By David Leiter, Sarah Litke, Jean Cornell, Bryan Stockton, Jordan Collins and Neal Martin
The date was March 4, President Obama had yet to give his climate strategy speech, Shaheen-Portman had yet to be introduced, and Gina McCarthy was nominated to serve as Environmental Protection Agency Administrator. 104 days later, on July 18, she was confirmed by the Senate 59-40. It was the longest confirmation process for a nominee to serve as Administrator of the Environmental Protection Agency. She was sworn in the following day. Administrator McCarthy now faces a full agenda at the agency including coal ash regulation decisions, a re-proposal of new power plant performance standards for carbon dioxide, a review of ozone national ambient air quality standards, and finalization of Tier 3 standards and of the definition of solid waste.

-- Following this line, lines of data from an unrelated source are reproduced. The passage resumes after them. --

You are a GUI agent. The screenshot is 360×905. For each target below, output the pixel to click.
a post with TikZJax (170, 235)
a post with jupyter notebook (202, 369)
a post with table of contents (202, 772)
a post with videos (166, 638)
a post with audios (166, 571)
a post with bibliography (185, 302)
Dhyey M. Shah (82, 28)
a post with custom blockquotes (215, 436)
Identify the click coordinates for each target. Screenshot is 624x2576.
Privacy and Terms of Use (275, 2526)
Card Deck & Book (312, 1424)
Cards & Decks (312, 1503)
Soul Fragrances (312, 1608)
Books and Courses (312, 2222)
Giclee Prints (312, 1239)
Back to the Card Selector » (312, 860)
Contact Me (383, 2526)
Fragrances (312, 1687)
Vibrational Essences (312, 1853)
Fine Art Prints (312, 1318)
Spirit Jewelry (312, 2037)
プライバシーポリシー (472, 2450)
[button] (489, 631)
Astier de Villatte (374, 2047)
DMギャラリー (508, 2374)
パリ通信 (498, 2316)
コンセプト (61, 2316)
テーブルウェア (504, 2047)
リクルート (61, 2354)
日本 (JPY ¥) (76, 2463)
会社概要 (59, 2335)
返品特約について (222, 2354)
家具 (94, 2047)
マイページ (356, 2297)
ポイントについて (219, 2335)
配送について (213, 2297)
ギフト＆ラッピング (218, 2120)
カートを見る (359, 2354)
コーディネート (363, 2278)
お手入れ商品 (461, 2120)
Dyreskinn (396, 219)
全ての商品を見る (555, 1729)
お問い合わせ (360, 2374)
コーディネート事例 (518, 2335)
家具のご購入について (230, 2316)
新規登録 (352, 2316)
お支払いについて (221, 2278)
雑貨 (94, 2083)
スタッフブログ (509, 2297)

The confirmation signals the completion of the administration’s energy and environment trifecta: Environmental Protection Agency Administrator Gina McCarthy as the chief environmental official, Secretary of Energy Ernest Moniz as the lead energy official, and Secretary of State John Kerry as the international point man. In addition to their focus on energy and environment, the three have a commonality: Massachusetts. In addition to all three hailing from the Bay State, Administrator McCarthy served as Undersecretary for Policy at the Massachusetts Executive Office of Environmental Affairs, Secretary Moniz was a long-time professor at MIT, and Secretary Kerry represented the state in the Senate.
While Administrator McCarthy has been confirmed, other nomination considerations continue. The Senate Energy and Natural Resources Committee will hold a hearing in mid-September to consider the nomination of Ron Binz to serve as Federal Energy Regulatory Commission Chairman. On Thursday, the President nominated NASA CFO Beth Robinson to serve as the Undersecretary of Energy for Management and Performance, a new position. The announcement signaled the beginning of reorganization at the Department; the shift includes the expansion of the Office of the Undersecretary for Science and Energy to oversee several energy programs including the Office of Energy Efficiency and Renewable Energy. Several Senate hearings have been scheduled this week to consider assistant secretary and undersecretary nominations related to energy, including Dennis McGinn to serve as Assistant Secretary of the Navy for Energy, Installations, and Environment.
While the Senate will focus this week on the FY14 Transportation and Housing and Urban Development Appropriations bill and student loan compromise, the House will split its time between the FY14 Defense Appropriations bill and two energy bills: H.R. 2218, the Coal Residuals Reuse and Management Act of 2013, and H.R. 1582, the Energy Consumers Relief Act of 2013.